Two other companies hoping to land casino licenses also doled out hefty sums on lobbying.

Pennsylvania-based Penn National Gaming Inc. spent nearly $197,000 on lobbying during the past five years while Las Vegas-based MGM Resorts International, which is eyeing a casino for Brimfield, spent $60,000.

The money spent on lobbying went to a range of activities.

Of the $850,600 that Sterling Suffolk Racecourse spent on lobbying just in 2010, about half — or $426,960 — went to pay the salary of lobbyists including seven separate firms and two individuals.

The remaining money — about $423,640 — went to such items printing and public relations consulting to advertising, cellphone bills, bus rentals, hats and T-shirts and the creation of a website to support the casino push.

William Mulrow, chairman of Suffolk Downs Board of Directors, defended the lobbying push, saying the 77-year-old track wants to maintain its legacy "as the state's premier gaming destination."

"Suffolk Downs continues to work with community groups, neighbors and others to answer questions and provide information on how a world-class resort casino here would create thousands of jobs, boost the local economy and invest in local transportation improvements," Mulrow said in a statement.

The road to a casino law wasn't easy.

Supporters at first found their efforts blocked by former House Speaker Salvatore DiMasi, a gambling opponent who was ultimately forced out of office by an unrelated corruption scandal. DiMasi was replaced by a casino supporter and fellow Democrat, House Speaker Robert DeLeo.

For backers of casinos the lowest point may have come in 2010, when DeLeo and Gov. Deval Patrick — both of whom supported casinos — came to loggerheads over the details of a bill in the closing hours of the Legislature's formal session, nixing a casino deal that year.

That nail-biting defeat came despite a hefty $3 million lobbying push by casino backers that year.

Undaunted, the industry renewed its lobbying drive in 2011, spending more than $3.1 million on lobbyists whose mission it was to sway lawmakers to back casino legislation.

The industry was aided by talks between Patrick, DeLeo and Senate President Therese Murray that helped smooth out a final deal before votes were taken in both chambers on a bill to legalize three casinos and a single slots parlor.

Finally, just days before Thanksgiving, Patrick finally signed the bill — the largest single expansion of legalized gambling in Massachusetts since the creation of the state lottery 40 years earlier.
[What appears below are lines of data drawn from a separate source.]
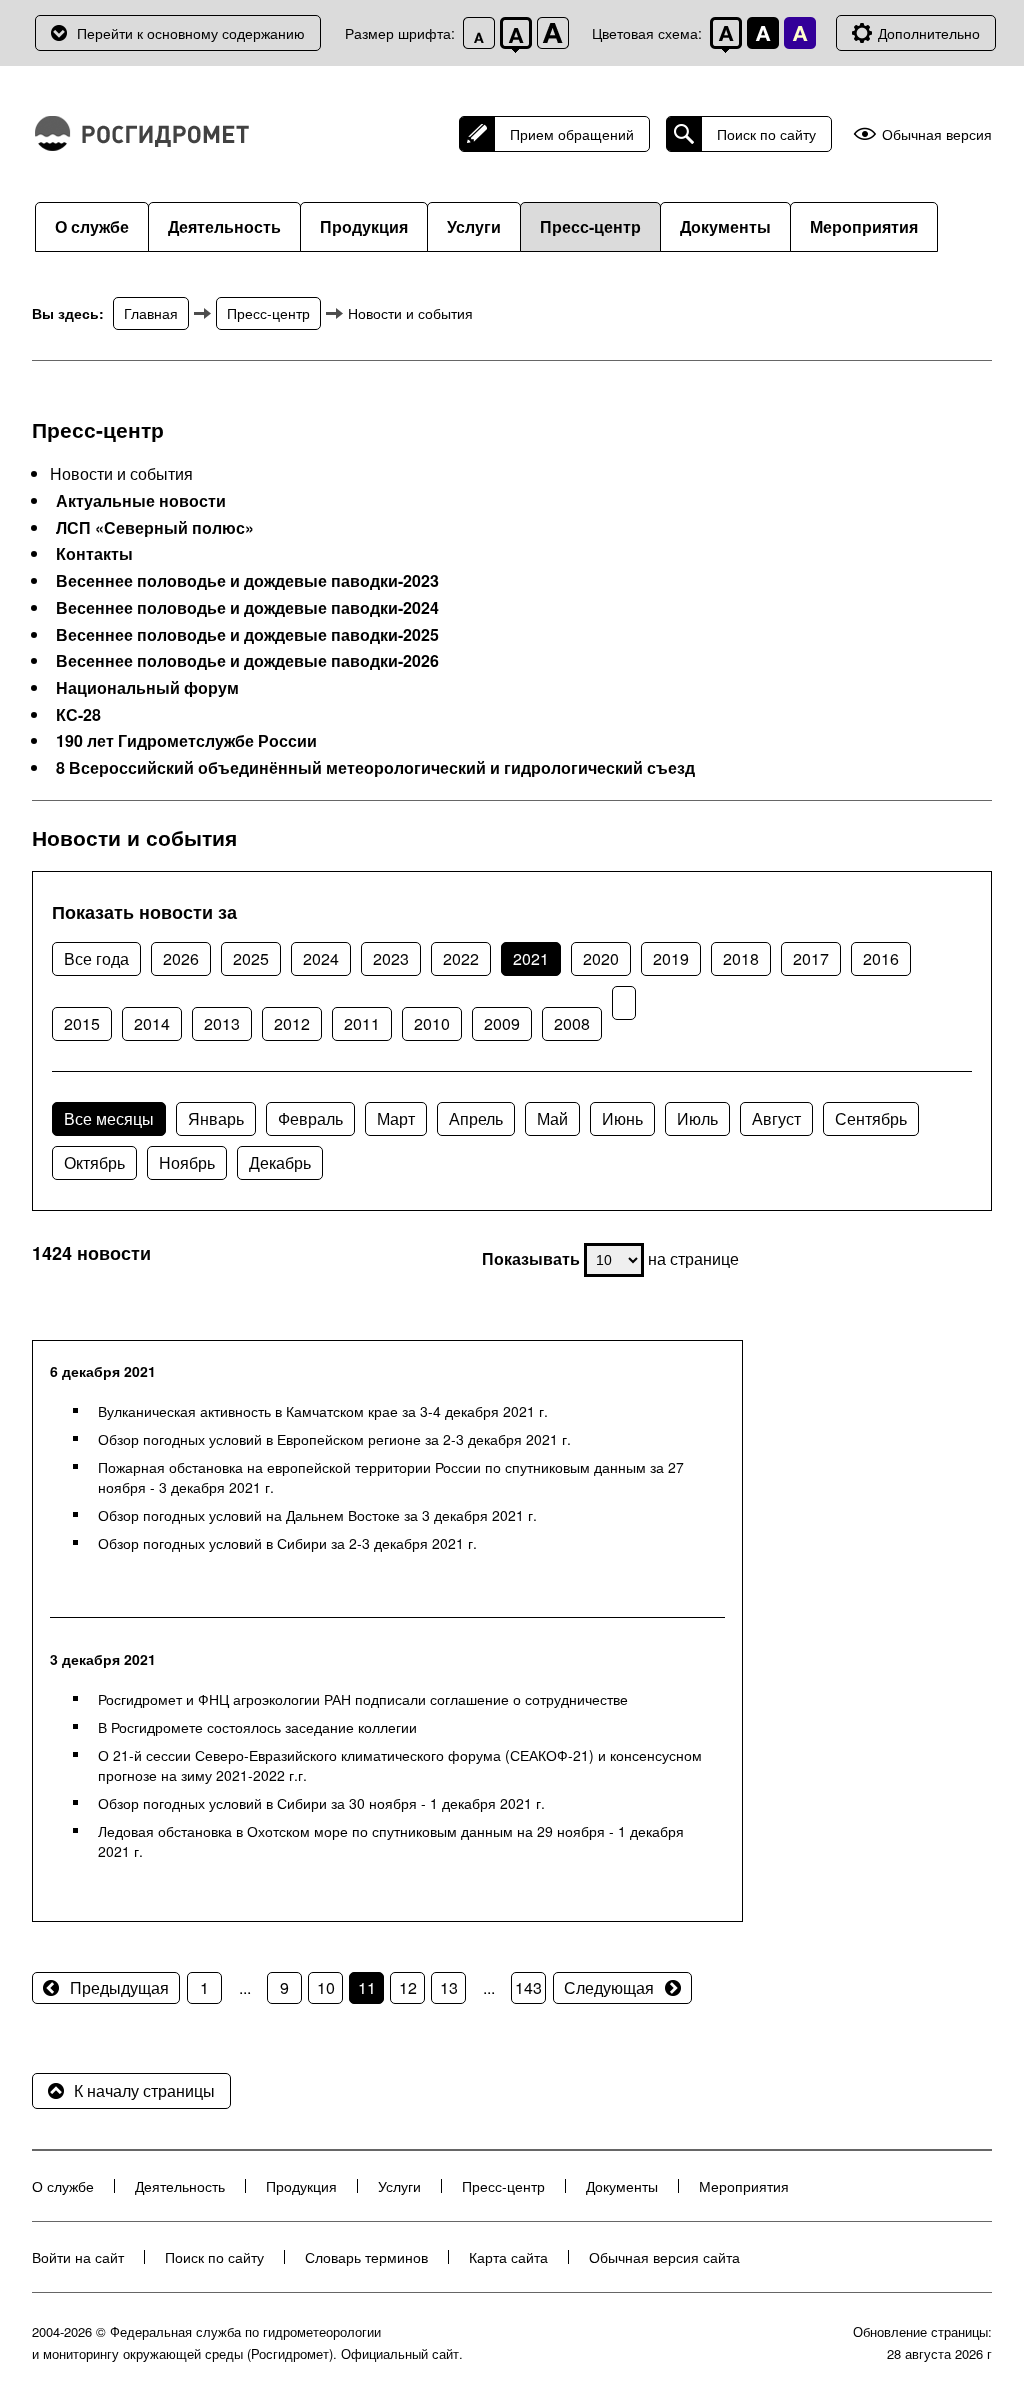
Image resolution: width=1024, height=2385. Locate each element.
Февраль (310, 1118)
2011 (362, 1023)
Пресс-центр (590, 226)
In theory, the industry should be able to ease up on its Beacon Hill lobbying push now that the law has passed.

Lawmakers went to great lengths in the legislation to insulate themselves from any decisions about who gets a casino license.

Those decisions fall exclusively to a yet-unnamed five-member Massachusetts Gaming Commission.

The law gives the commission the power not only to choose which casino proposals get the coveted licenses but also to regulate and investigate the new gambling facilities.

The law calls for Patrick, Attorney General Martha Coakley and state Treasurer Steven Grossman to each appoint one member to the commission, with Patrick naming the chair. The remaining two members will be chosen jointly by Patrick, Coakley and Grossman.

So far the only Patrick has named his choice for the first chairman of the commission, Stephen Crosby.

Crosby has acknowledged that the panel will be under intense public scrutiny to ensure that each decision they make is in the public's interest and not due to political pressure.

"Somebody called me and said, 'I need to talk off the record.' I said, 'I can't talk to you off the record. There is no off the record on this.'" Crosby said during a recent interview with the AP.